Opinion: Crisis At Border Is Crisis For America

Photo: Rep Henry Cuello (Texas)
Attorney Glenn Formica
For whom is the crisis at the border a crisis? Is it a crisis for the 70,000 children expected to show up at the U.S./Mexico border by December? The children who are fleeing poverty and violence? Is it a political crisis for advocates of immigration reform, such as the president, who must now contend with the “optics” of the children massing at the border? All the while, hate-filled opponents criticize “lenient” deportation policies by an administration that has deported more individuals than any prior administration.
The crisis — properly described — is a crisis of an American public that has been fattened on the idea of easy answers to any problem or challenge. Economic problems that are easily answered by deregulation, low interest rates, and low taxes; only to become a financial crisis requiring debt and taxes on the poor and middle class. Foreign policy challenges in complex Muslim societies are resolved by fist-pumping military adventures that end in overcrowded military hospitals where prosthetics are attached to the souls of wounded soldiers. So, too, is the crisis at the border apparently resolved by the easy answer of sending children back to poverty, gangs, and indefinite suffering.

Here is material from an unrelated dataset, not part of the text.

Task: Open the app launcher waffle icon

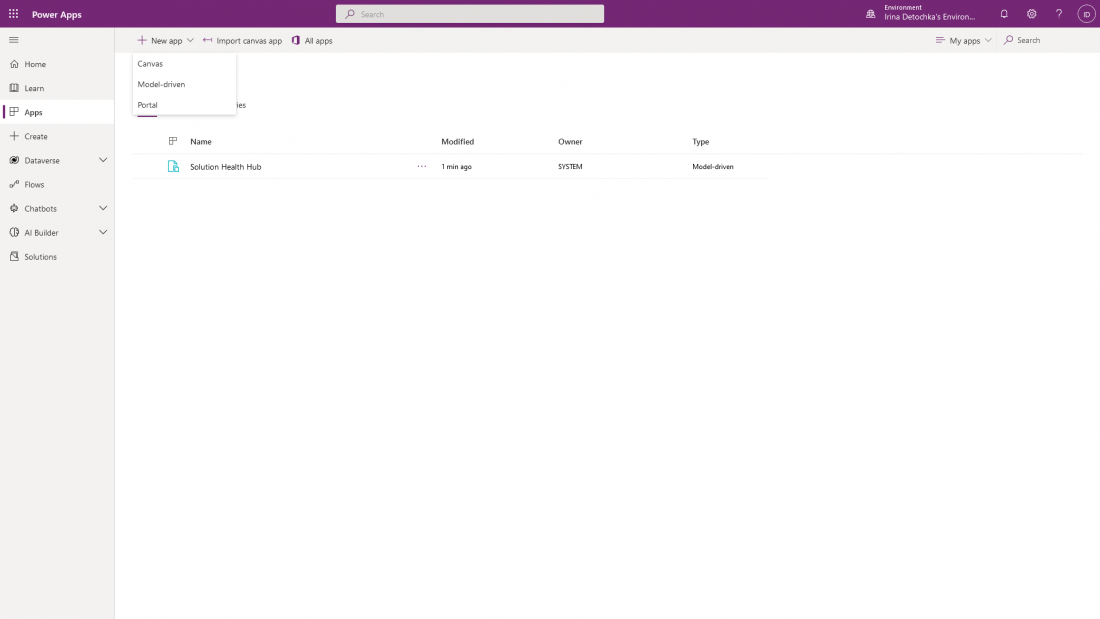Action: pos(14,14)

To resolve the crisis, the U.S. must begin the long process of unraveling the complexities of a global foreign policy in the principal countries from which these children are coming: Guatemala, El Salvador and Honduras. These are countries with long histories of U.S. interventions, whether fighting communists or drug cartels. Not surprisingly, the children are coming to the border following the routes of smugglers, whether humans or drug cartels.
In my immigration practice, I see the practical effect of our current immigration laws, which limit the opportunity for seasonal and industrial-critical labor supply, while imposing harsh penalties, such as ten year bar to re-entry for those who voluntarily depart. This creates a situation where an undocumented worker must decide between returning home or never again entering the U. S. The choice is between providing for your family, or living with your family in unbearable poverty.
Some in the U.S. would say that a problem in Guatemala is not our concern. But that view ignores the reality that the U.S. has become a black hole, around which its international neighbors orbit and are too often swallowed into oblivion. And that view fails to acknowledge that the U.S. is dependent on illegal immigration for low food costs, cheap hotel rooms, and other key sectors of its economy. At the same time, the very visitors who provide such opportunities to Americans are criminalized and dehumanized.
The crisis at the border is a crisis for America, and its origins and causes are many. There will be no easy answers. But in finding the answers, the U.S. public must not blame the children at the border — like the divorced father who punishes his child to tears, because they left their toys on the floor overnight.
Attorney Glenn Formica is an immigration specialist who practices in New Haven.